To evaluate the risk of low-risk prostate cancer or prostate cancer that may benefit from surveillance in patients with a PSA level less than 10ng/ml, a normal digital rectal examination (DRE) and a transrectal power Doppler sonography (PDS) without anomaly.

Patients and methods

Two hundred and forty-three consecutive patients with a PSA level less than 10ng/ml and a DRE without anomaly had PDS-guided biopsies: 12 to 15 samples were systematically taken and echo-guided in the suspect areas. The PDS results were rated from 1 to 4: 1: normal, 2: slightly hypoechogenic avascular area in which the hypo-echogenicity disappears after compression by probe, 3: hypoechogenic avascular area, 4: hypoechogenic vascularised area with power Doppler sonography.

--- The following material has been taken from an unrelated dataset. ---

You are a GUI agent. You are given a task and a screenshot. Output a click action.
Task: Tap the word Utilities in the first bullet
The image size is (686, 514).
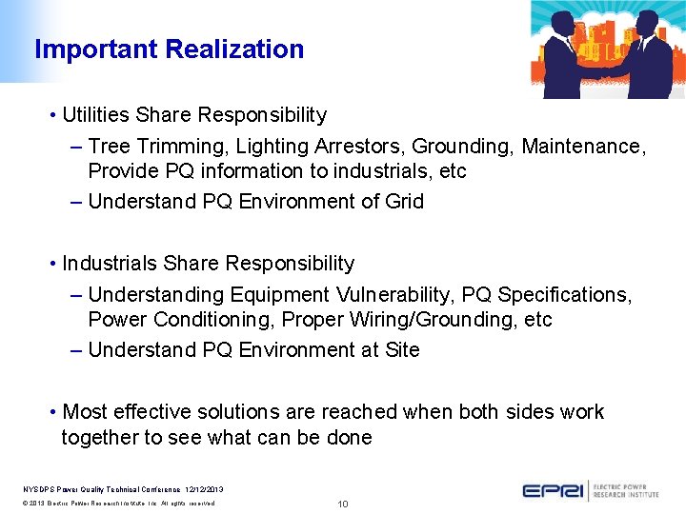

Patients rated 3 or 4 were considered to be pathological. D’Amico’s criteria were used to assess the risk of a biological recurrence after treatment and those of Dall’Era were used to select the patients that could benefit from active surveillance (AS). The PDS was considered to be a true positive if at least one biopsy was positive in the same sextant as the suspect image.

Results

In a prospective manner, 106 cancers were diagnosed that could be qualified as low-risk in 84% of the cases (89% with a normal PDS and 79% with an abnormal PDS). Sixty-nine percent of the cases could be subject to AS (86% of the normal PDS cases and 47% of the abnormal PDS cases; P<0.001). The PDS was normal in 159 of the 243 patients (65%). With a normal PDS, there was a 96% probability of not having a high-risk cancer. With an abnormal PDS, at least one biopsy was positive in 57% of the cases and the probability of having a significant cancer was 30% according to the Dall’Era criteria. A significant reduction was noted with a normal PDS, to 36% and 5%, respectively (VPN=95%) (P=0.015).

Conclusion

A normal PDS in patients presenting a PSA level less than 10ng/ml and a DRE without anomaly may be used to put off the indication for a biopsy in order to reduce their number as well as the risks of overtreatment for a latent cancer.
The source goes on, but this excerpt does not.